> EXERCISE MATERIALS:
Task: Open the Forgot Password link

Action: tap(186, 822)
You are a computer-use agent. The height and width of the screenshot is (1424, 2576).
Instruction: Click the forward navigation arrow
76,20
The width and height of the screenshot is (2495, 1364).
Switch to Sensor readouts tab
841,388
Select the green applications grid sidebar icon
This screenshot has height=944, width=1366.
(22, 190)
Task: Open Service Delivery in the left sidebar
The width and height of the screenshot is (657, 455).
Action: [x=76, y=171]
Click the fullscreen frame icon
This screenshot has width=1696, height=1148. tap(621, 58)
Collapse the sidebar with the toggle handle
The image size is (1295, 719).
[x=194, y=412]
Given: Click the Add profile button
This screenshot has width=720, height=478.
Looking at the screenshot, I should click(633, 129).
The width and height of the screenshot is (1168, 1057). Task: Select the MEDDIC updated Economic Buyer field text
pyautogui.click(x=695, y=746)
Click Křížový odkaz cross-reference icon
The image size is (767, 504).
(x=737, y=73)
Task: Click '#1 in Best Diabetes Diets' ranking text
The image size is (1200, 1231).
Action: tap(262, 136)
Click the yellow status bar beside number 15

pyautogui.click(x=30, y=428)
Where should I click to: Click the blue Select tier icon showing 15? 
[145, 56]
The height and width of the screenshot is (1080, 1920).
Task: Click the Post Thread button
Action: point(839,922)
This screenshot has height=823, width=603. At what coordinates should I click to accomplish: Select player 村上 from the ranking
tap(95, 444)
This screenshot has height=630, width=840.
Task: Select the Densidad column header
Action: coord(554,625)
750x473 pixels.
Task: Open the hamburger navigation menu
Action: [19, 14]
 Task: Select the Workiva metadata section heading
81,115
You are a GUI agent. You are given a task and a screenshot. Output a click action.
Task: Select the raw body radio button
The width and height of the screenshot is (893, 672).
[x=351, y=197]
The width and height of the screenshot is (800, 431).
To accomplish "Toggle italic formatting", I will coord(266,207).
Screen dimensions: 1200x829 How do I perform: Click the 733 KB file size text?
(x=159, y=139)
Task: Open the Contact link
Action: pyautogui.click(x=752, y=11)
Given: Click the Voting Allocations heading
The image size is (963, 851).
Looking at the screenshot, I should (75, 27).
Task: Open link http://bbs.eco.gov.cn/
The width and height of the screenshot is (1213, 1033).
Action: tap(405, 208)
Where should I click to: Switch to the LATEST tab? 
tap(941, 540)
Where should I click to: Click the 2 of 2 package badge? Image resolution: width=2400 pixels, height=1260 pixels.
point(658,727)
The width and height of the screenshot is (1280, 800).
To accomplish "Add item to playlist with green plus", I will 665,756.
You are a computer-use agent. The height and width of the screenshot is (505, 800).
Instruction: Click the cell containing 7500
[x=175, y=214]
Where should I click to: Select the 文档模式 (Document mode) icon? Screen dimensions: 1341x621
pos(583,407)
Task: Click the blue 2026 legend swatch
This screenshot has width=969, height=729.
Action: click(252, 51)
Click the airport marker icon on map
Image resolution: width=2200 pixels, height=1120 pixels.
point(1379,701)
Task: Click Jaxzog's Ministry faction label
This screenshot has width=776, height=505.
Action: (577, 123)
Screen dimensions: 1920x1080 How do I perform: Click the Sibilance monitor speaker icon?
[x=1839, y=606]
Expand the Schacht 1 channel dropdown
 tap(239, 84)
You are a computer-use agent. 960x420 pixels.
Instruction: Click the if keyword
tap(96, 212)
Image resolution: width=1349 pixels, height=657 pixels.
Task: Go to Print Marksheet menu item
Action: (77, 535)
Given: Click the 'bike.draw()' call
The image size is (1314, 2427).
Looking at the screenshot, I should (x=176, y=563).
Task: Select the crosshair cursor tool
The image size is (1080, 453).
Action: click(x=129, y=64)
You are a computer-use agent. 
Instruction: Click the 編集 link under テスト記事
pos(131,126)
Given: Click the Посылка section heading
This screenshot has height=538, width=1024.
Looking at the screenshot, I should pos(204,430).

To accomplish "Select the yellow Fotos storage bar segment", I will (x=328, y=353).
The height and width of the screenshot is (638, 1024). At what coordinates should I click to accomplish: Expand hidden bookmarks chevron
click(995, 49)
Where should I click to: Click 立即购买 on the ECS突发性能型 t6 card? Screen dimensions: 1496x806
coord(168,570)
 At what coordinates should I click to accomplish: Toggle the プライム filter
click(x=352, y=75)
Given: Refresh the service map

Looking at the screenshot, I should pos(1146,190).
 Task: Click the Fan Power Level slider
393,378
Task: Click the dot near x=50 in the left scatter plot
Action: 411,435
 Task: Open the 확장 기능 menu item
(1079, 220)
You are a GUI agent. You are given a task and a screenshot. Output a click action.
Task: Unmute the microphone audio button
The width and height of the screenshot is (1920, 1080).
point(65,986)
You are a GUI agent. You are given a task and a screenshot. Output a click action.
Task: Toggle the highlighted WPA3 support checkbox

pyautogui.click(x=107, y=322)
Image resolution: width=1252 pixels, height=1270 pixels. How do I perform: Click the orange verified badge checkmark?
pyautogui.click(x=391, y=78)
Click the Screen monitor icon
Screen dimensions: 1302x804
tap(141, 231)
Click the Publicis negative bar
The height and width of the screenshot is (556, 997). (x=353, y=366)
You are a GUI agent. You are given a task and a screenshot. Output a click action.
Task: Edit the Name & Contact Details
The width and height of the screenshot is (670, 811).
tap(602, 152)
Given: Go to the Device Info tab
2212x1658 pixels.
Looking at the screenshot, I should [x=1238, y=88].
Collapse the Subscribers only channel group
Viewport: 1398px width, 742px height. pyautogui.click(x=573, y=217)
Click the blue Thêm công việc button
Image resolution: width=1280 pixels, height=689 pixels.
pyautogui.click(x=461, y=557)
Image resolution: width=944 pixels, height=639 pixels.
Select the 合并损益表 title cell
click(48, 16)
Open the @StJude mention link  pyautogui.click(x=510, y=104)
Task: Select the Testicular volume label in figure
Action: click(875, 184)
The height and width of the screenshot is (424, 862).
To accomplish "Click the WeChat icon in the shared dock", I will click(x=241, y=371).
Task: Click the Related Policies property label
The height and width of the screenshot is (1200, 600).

> THE PROBLEM: Rewrite the entries above as a numbered list, one line per item, omitting the blank lines.

> RIGHT ANSWER:
1. Task: Open the Forgot Password link
2. Action: tap(186, 822)
3. You are a computer-use agent. The height and width of the screenshot is (1424, 2576).
4. Instruction: Click the forward navigation arrow
5. 76,20
6. The width and height of the screenshot is (2495, 1364).
7. Switch to Sensor readouts tab
8. 841,388
9. Select the green applications grid sidebar icon
10. This screenshot has height=944, width=1366.
11. (22, 190)
12. Task: Open Service Delivery in the left sidebar
13. The width and height of the screenshot is (657, 455).
14. Action: [x=76, y=171]
15. Click the fullscreen frame icon
16. This screenshot has width=1696, height=1148. tap(621, 58)
17. Collapse the sidebar with the toggle handle
18. The image size is (1295, 719).
19. [x=194, y=412]
20. Given: Click the Add profile button
21. This screenshot has width=720, height=478.
22. Looking at the screenshot, I should click(633, 129).
23. The width and height of the screenshot is (1168, 1057). Task: Select the MEDDIC updated Economic Buyer field text
24. pyautogui.click(x=695, y=746)
25. Click Křížový odkaz cross-reference icon
26. The image size is (767, 504).
27. (x=737, y=73)
28. Task: Click '#1 in Best Diabetes Diets' ranking text
29. The image size is (1200, 1231).
30. Action: tap(262, 136)
31. Click the yellow status bar beside number 15
32. pyautogui.click(x=30, y=428)
33. Where should I click to: Click the blue Select tier icon showing 15? 
34. [145, 56]
35. The height and width of the screenshot is (1080, 1920).
36. Task: Click the Post Thread button
37. Action: point(839,922)
38. This screenshot has height=823, width=603. At what coordinates should I click to accomplish: Select player 村上 from the ranking
39. tap(95, 444)
40. This screenshot has height=630, width=840.
41. Task: Select the Densidad column header
42. Action: coord(554,625)
43. 750x473 pixels.
44. Task: Open the hamburger navigation menu
45. Action: [19, 14]
46.  Task: Select the Workiva metadata section heading
47. 81,115
48. You are a GUI agent. You are given a task and a screenshot. Output a click action.
49. Task: Select the raw body radio button
50. The width and height of the screenshot is (893, 672).
51. [x=351, y=197]
52. The width and height of the screenshot is (800, 431).
53. To accomplish "Toggle italic formatting", I will coord(266,207).
54. Screen dimensions: 1200x829 How do I perform: Click the 733 KB file size text?
55. (x=159, y=139)
56. Task: Open the Contact link
57. Action: pyautogui.click(x=752, y=11)
58. Given: Click the Voting Allocations heading
59. The image size is (963, 851).
60. Looking at the screenshot, I should (75, 27).
61. Task: Open link http://bbs.eco.gov.cn/
62. The width and height of the screenshot is (1213, 1033).
63. Action: tap(405, 208)
64. Where should I click to: Switch to the LATEST tab? 
65. tap(941, 540)
66. Where should I click to: Click the 2 of 2 package badge? Image resolution: width=2400 pixels, height=1260 pixels.
67. point(658,727)
68. The width and height of the screenshot is (1280, 800).
69. To accomplish "Add item to playlist with green plus", I will 665,756.
70. You are a computer-use agent. The height and width of the screenshot is (505, 800).
71. Instruction: Click the cell containing 7500
72. [x=175, y=214]
73. Where should I click to: Select the 文档模式 (Document mode) icon? Screen dimensions: 1341x621
74. pos(583,407)
75. Task: Click the blue 2026 legend swatch
76. This screenshot has width=969, height=729.
77. Action: click(252, 51)
78. Click the airport marker icon on map
79. Image resolution: width=2200 pixels, height=1120 pixels.
80. point(1379,701)
81. Task: Click Jaxzog's Ministry faction label
82. This screenshot has width=776, height=505.
83. Action: (577, 123)
84. Screen dimensions: 1920x1080 How do I perform: Click the Sibilance monitor speaker icon?
85. [x=1839, y=606]
86. Expand the Schacht 1 channel dropdown
87.  tap(239, 84)
88. You are a computer-use agent. 960x420 pixels.
89. Instruction: Click the if keyword
90. tap(96, 212)
91. Image resolution: width=1349 pixels, height=657 pixels.
92. Task: Go to Print Marksheet menu item
93. Action: (77, 535)
94. Given: Click the 'bike.draw()' call
95. The image size is (1314, 2427).
96. Looking at the screenshot, I should (x=176, y=563).
97. Task: Select the crosshair cursor tool
98. The image size is (1080, 453).
99. Action: click(x=129, y=64)
100. You are a computer-use agent. 
101. Instruction: Click the 編集 link under テスト記事
102. pos(131,126)
103. Given: Click the Посылка section heading
104. This screenshot has height=538, width=1024.
105. Looking at the screenshot, I should pos(204,430).
106. To accomplish "Select the yellow Fotos storage bar segment", I will (x=328, y=353).
107. The height and width of the screenshot is (638, 1024). At what coordinates should I click to accomplish: Expand hidden bookmarks chevron
108. click(995, 49)
109. Where should I click to: Click 立即购买 on the ECS突发性能型 t6 card? Screen dimensions: 1496x806
110. coord(168,570)
111.  At what coordinates should I click to accomplish: Toggle the プライム filter
112. click(x=352, y=75)
113. Given: Refresh the service map
114. Looking at the screenshot, I should pos(1146,190).
115.  Task: Click the Fan Power Level slider
116. 393,378
117. Task: Click the dot near x=50 in the left scatter plot
118. Action: 411,435
119.  Task: Open the 확장 기능 menu item
120. (1079, 220)
121. You are a GUI agent. You are given a task and a screenshot. Output a click action.
122. Task: Unmute the microphone audio button
123. The width and height of the screenshot is (1920, 1080).
124. point(65,986)
125. You are a GUI agent. You are given a task and a screenshot. Output a click action.
126. Task: Toggle the highlighted WPA3 support checkbox
127. pyautogui.click(x=107, y=322)
128. Image resolution: width=1252 pixels, height=1270 pixels. How do I perform: Click the orange verified badge checkmark?
129. pyautogui.click(x=391, y=78)
130. Click the Screen monitor icon
131. Screen dimensions: 1302x804
132. tap(141, 231)
133. Click the Publicis negative bar
134. The height and width of the screenshot is (556, 997). (x=353, y=366)
135. You are a GUI agent. You are given a task and a screenshot. Output a click action.
136. Task: Edit the Name & Contact Details
137. The width and height of the screenshot is (670, 811).
138. tap(602, 152)
139. Given: Go to the Device Info tab
140. 2212x1658 pixels.
141. Looking at the screenshot, I should [x=1238, y=88].
142. Collapse the Subscribers only channel group
143. Viewport: 1398px width, 742px height. pyautogui.click(x=573, y=217)
144. Click the blue Thêm công việc button
145. Image resolution: width=1280 pixels, height=689 pixels.
146. pyautogui.click(x=461, y=557)
147. Image resolution: width=944 pixels, height=639 pixels.
148. Select the 合并损益表 title cell
149. click(48, 16)
150. Open the @StJude mention link  pyautogui.click(x=510, y=104)
151. Task: Select the Testicular volume label in figure
152. Action: click(875, 184)
153. The height and width of the screenshot is (424, 862).
154. To accomplish "Click the WeChat icon in the shared dock", I will click(x=241, y=371).
155. Task: Click the Related Policies property label
156. The height and width of the screenshot is (1200, 600).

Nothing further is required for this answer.